Throughout my schooling, people would ask me: “So, what are you going to do? Teach?” Once, I even ran into a former high school English teacher of mine who asked what I was studying in college. When I told him English, he outright laughed at me! While teaching is a profession I admire, it was not the direction I wanted to go with my career in no small part due to the fact that the people around me could think of nothing else for me to do with my English degrees other than teach. I found them to be unimaginative. And I’d done the school thing. I wanted to get out into the “business world” and see if I could hack it. I didn’t realize the formative mountain I had set before myself.

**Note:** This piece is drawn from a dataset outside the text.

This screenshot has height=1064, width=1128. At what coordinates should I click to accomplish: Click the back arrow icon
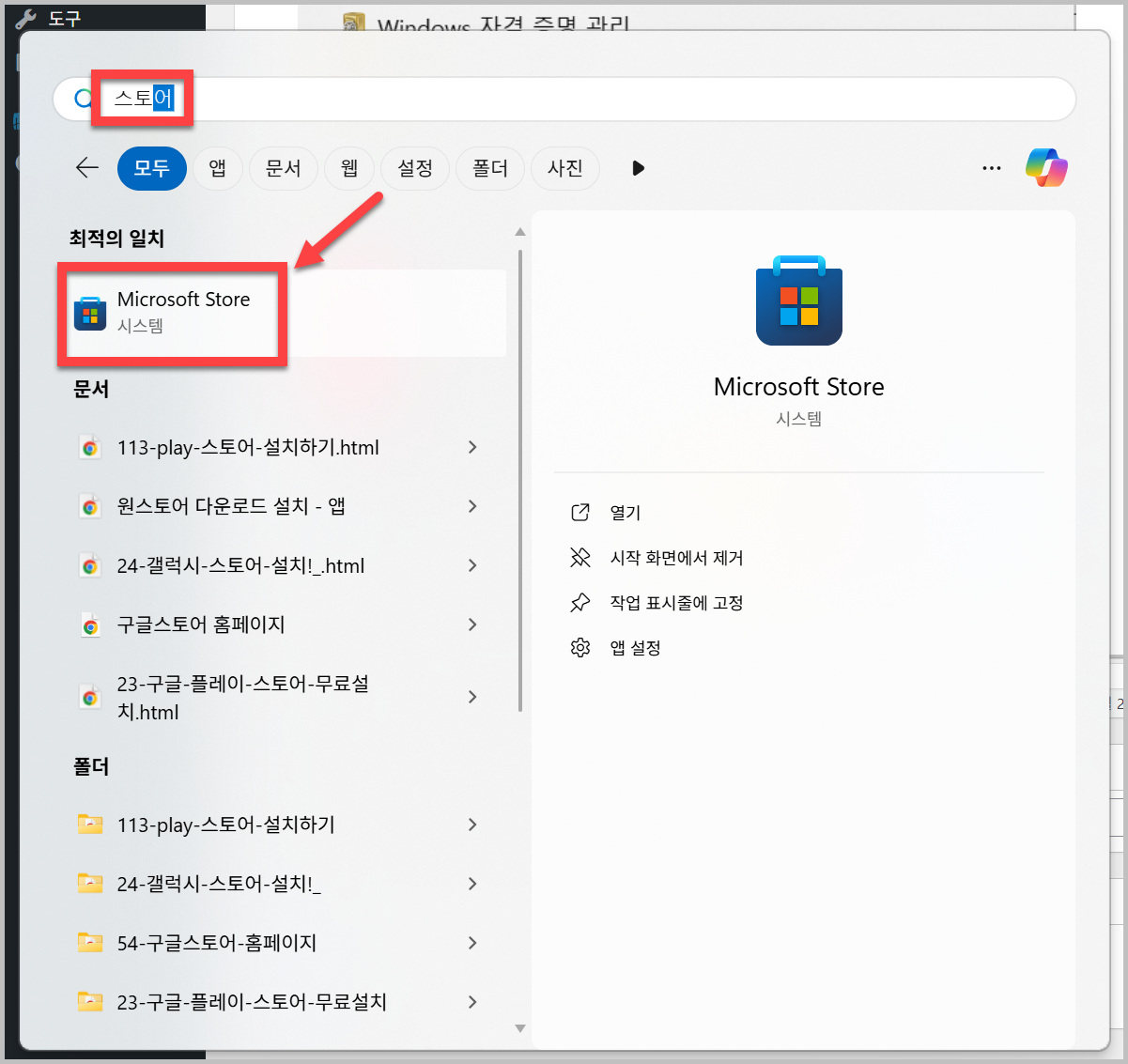[x=87, y=168]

I know all you English majors out there know exactly what I’m talking about. And virtually anyone with a degree in any liberal arts field of study. People poke and prod your program of study every day. Some people call us a dying breed, along with the rest of the humanities. And yeah, I get it. This world is becoming more technologically driven every day and those sorts of jobs are important and high-paying. Businesses don’t appreciate or realize the importance of having employees who can actually communicate effectively. (What a concept!) But I chose to study what I loved: writing and literature. I couldn’t imagine what else I would have wanted to study and I still can’t imagine what else I’d rather be doing with my life other than writing and/or editing. Technology is important. But so are the humanities. They are what make us human, after all.
Anyway, what I wish to share with you today is so amazing that because of the day on which it occurred, I almost thought it was fake! I was contacted by a CORPORATE RECRUITER who thought my skills and experiences would match well with a job he was seeking to fill!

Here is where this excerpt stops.